With Shakespeare we all start in the same place -- the text. Before you pass this off as another "dedicate-yourself-to-the-text" missive I want to say that the only reason you do so is in order to dismiss it. The best performers are so immersed in the language that even when they go up on their lines they're able to improv in iambs. You have to intellectualize this incredible poetry simply to understand and live in the text. We have to relearn how to hold the words in our mouths and live in these worlds.
So you've checked your lexicon for obscurities, rocked out your scansion, and done your breath work already? Great. Now what are you feeling? Why are you saying it?
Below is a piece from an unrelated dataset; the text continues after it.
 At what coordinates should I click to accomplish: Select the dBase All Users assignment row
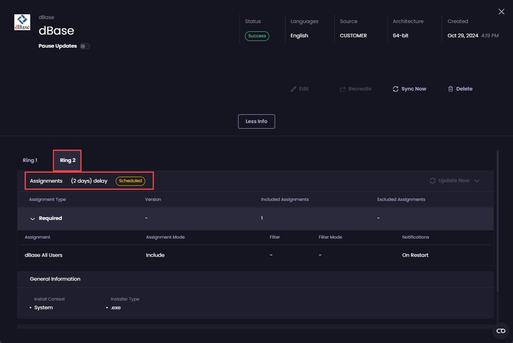pos(44,255)
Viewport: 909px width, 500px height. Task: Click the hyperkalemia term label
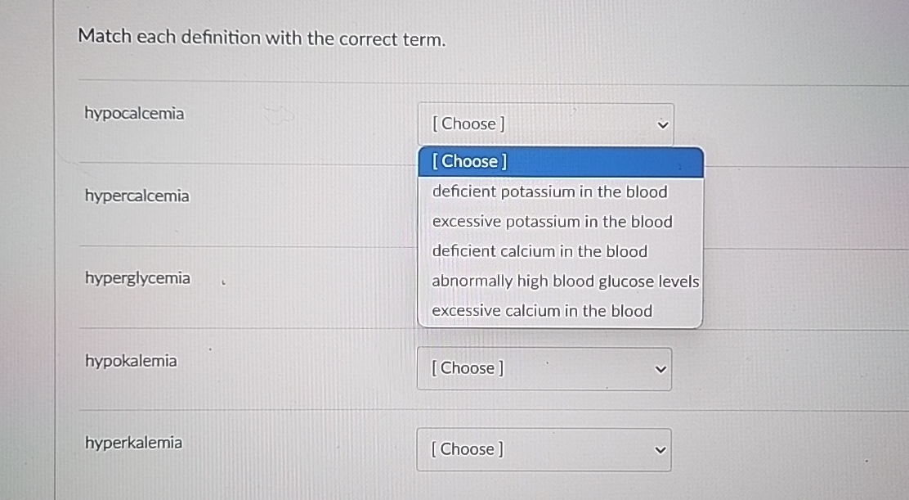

I've never been more bored watching Shakespeare than when emotion was mechanical and language was completely misunderstood. They might as well be saying:
daDUM, daDUM, *sad* daDUM, daDUM, daDUM
*angry* daDUM, daDUM....
If you can't tell your coach or best friend the arch of your soliloquy, it isn't ready for the stage. What does your character realize by the end?
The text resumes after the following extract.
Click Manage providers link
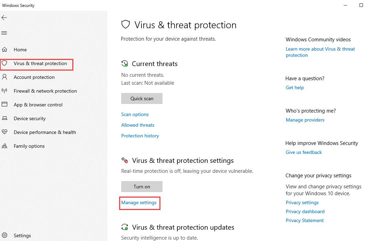pyautogui.click(x=305, y=120)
Now get into your body! Don't remember the words -- remember the feelings! What does your body do when it's sad, incensed, delighted?
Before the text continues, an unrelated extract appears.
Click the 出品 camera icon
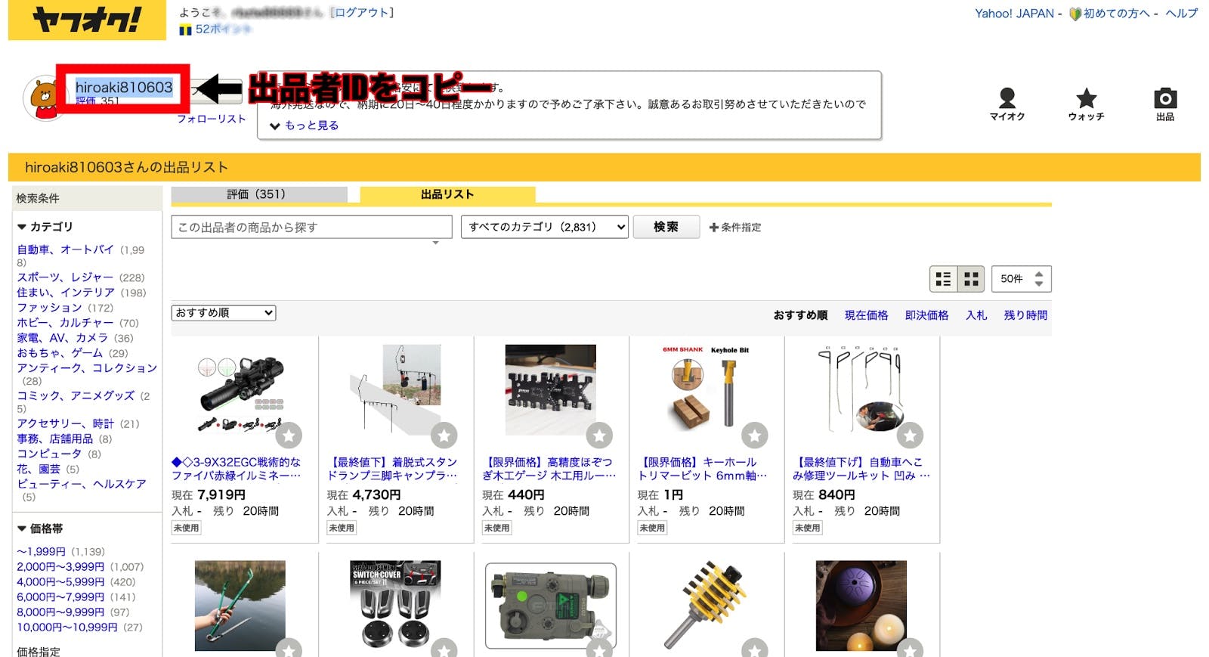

It's the soliloquy that kills or thrills the audience. Maybe it's because I'm currently working on a musical, but I'm ready to argue that a Shakespeare monologue/soliloquy isn't much different than breaking out into song. There comes a point in musicals where words are useless, and the only effective way to communicate this heightened feeling is to sing it!
Think about Hamlet's decision not to kill his uncle in the chapel (III.iii).
Now might I do it pat, now he is praying;
And now I'll do't. And so he goes to heaven;
And so am I revenged. That would be scann'd:
A villain kills my father; and for that,
I, his sole son, do this same villain send
To heaven.
O, this is hire and salary, not revenge.
He took my father grossly, full of bread;
With all his crimes broad blown, as flush as May;
And how his audit stands who knows save heaven?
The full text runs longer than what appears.